▶ ACTIVITY
Every picture is to be removed, and all the data is to be copied exactly.

(Collected data entries)
*****

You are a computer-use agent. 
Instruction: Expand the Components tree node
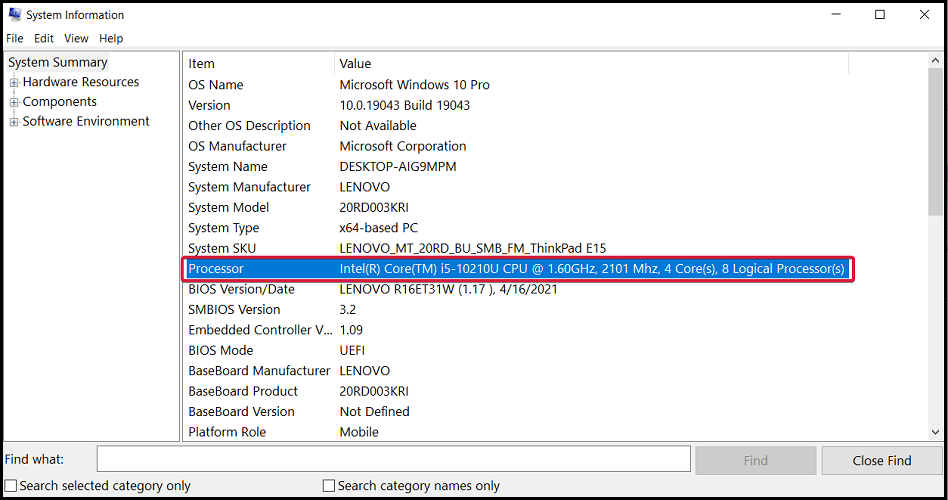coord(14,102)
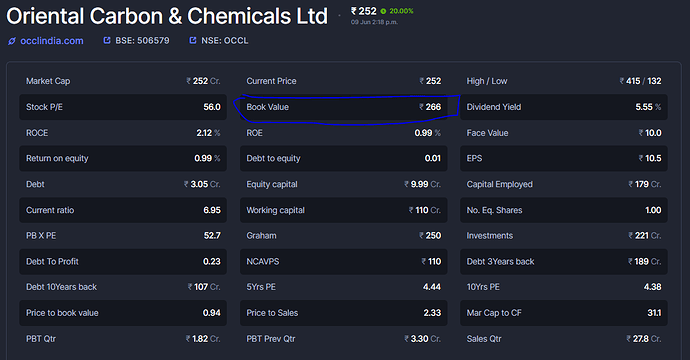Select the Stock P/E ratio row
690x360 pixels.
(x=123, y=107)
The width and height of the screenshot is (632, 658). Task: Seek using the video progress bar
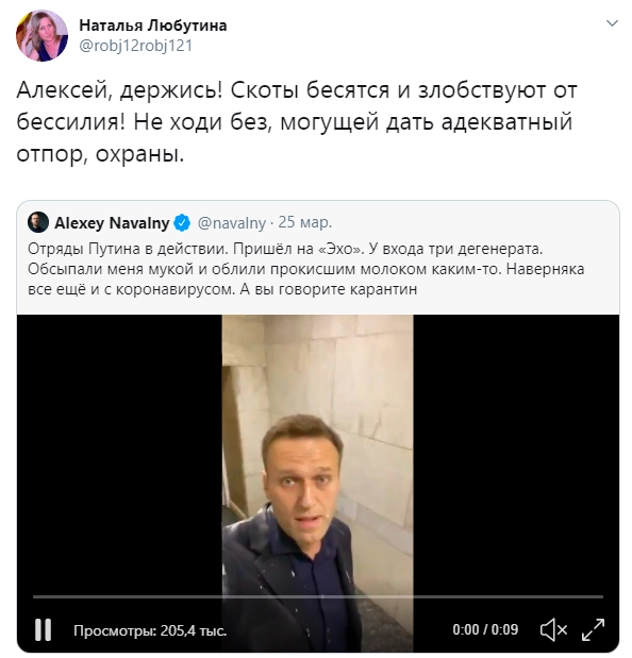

*****

▶ ANSWER AREA
You are a computer-use agent. 
Instruction: Expand the Components tree node
coord(14,102)
Select the Stock P/E ratio row
690x360 pixels.
(x=123, y=107)
The width and height of the screenshot is (632, 658). Task: Seek using the video progress bar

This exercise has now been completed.